**** Passage provided ****

In order to solve the following limit $$\lim_{n\to\infty} n\sin2\pi n!e$$ . This question is very likely to have been asked.
I remember this question and the answer is like $2\pi$ or something .
I also do remember approximating $n!e$ but somehow i don't remember and can't figure out right now .
Remember that $\mathrm e=\sum\limits_{k=0}^n1/k!+R_n$ with $R_n=\sum\limits_{k=n+1}^{+\infty}1/k!$. Hence $n!\,\mathrm e$ equals an integer plus $n!R_n$. Now $1/(n+1)!\lt R_n\lt1/(n\,n!)$, hence $n!R_n=1/n+o(1/n)$, which is all the precision you need.
Look at the usual series for $e$. Then $n!e$ is an integer plus $$\frac{1}{n+1}+\frac{1}{(n+1)(n+2)}+\frac{1}{(n+1)(n+2)(n+3)}+\cdots.\tag{$1$}$$ The sum $(1)$ is bigger than $\frac{1}{n+1}$. It is less than $$\frac{1}{n+1}+\frac{1}{(n+1)^2}+\frac{1}{(n+1)^3}+\cdots,$$ a geometric series with sum $\frac{1}{n}$.
$$ \begin{align} n!e &=n!\sum_{k=0}^\infty\frac1{k!}\\ &=\color{#C00}{\sum_{k=0}^n\frac{n!}{k!}}+\color{#090}{\sum_{k=n+1}^\infty\frac1{k!/n!}}\\ &\equiv\color{#090}{\frac1{n+1}+\frac{1}{(n+1)(n+2)}+\frac{1}{(n+1)(n+2)(n+3)}+\dots}\pmod{\color{#C00}{\mathbb{Z}}} \end{align} $$ where the last sum is greater than $\frac1{n+1}$ yet less than $\frac1n=\frac1{n+1}+\frac1{(n+1)^2}+\frac1{(n+1)^3}+\dots$
Thus, we have the bounds $$ \frac1{n+1}<n!e-\lfloor n!e\rfloor<\frac1n $$ Therefore, $$ n\sin\left(\frac{2\pi}{n+1}\right)<n\sin(2\pi n!e)<n\sin\left(\frac{2\pi}{n}\right) $$ and by the Squeeze Theorem, we get $$ \lim_{n\to\infty}n\sin(2\pi n!e)=2\pi $$

**** Provided information ****

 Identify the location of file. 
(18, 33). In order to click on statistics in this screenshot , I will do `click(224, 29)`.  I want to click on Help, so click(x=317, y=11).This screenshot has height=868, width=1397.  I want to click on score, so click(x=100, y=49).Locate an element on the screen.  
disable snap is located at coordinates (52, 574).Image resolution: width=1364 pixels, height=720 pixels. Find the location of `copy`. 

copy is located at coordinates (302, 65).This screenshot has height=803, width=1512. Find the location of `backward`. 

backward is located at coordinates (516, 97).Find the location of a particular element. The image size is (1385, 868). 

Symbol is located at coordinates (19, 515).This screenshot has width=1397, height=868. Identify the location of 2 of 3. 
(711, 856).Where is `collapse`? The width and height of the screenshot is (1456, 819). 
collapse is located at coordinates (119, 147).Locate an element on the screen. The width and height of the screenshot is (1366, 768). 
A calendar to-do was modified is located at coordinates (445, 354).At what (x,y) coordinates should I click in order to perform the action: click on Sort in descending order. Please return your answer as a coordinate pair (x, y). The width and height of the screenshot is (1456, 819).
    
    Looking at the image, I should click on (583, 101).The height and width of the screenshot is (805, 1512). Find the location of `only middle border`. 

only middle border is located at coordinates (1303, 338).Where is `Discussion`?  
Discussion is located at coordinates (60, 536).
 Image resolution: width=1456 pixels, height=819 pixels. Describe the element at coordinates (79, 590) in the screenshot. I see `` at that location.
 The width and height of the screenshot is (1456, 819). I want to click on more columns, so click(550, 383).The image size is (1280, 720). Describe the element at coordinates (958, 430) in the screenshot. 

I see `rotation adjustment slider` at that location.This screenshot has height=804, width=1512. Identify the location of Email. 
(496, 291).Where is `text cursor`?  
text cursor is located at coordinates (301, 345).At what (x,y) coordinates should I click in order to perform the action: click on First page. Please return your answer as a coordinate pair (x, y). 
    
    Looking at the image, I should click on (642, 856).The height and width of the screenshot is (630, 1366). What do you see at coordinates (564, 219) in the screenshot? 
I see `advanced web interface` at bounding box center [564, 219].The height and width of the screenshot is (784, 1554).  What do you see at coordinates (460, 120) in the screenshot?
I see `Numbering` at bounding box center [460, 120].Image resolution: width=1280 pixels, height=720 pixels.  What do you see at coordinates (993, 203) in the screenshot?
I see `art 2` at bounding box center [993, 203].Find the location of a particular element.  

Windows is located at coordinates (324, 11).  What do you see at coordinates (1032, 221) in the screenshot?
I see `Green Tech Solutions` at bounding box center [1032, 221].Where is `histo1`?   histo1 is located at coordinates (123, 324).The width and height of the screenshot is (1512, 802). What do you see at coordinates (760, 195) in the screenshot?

****

▸ Tasks and exercises
**1.** Answer these questions from the limit thread:
(a) What value does the person who asked recall the answer being roughly equal to?
(b) In the reply that defines R_n, what lower and upper bounds are given for R_n?
(c) Which theorem is used to reach the final value of the limit?
**2.** Extract everything in the limit thread from "Remember that $\mathrm" down to "precision you need.", copying it word for word.
The lines have no connection to the limit thread.

▸ Responses
**1.**
(a) 2π
(b) R_n is greater than 1/(n+1)! and less than 1/(n·n!).
(c) The Squeeze Theorem

**2.**
Remember that $\mathrm e=\sum\limits_{k=0}^n1/k!+R_n$ with $R_n=\sum\limits_{k=n+1}^{+\infty}1/k!$. Hence $n!\,\mathrm e$ equals an integer plus $n!R_n$. Now $1/(n+1)!\lt R_n\lt1/(n\,n!)$, hence $n!R_n=1/n+o(1/n)$, which is all the precision you need.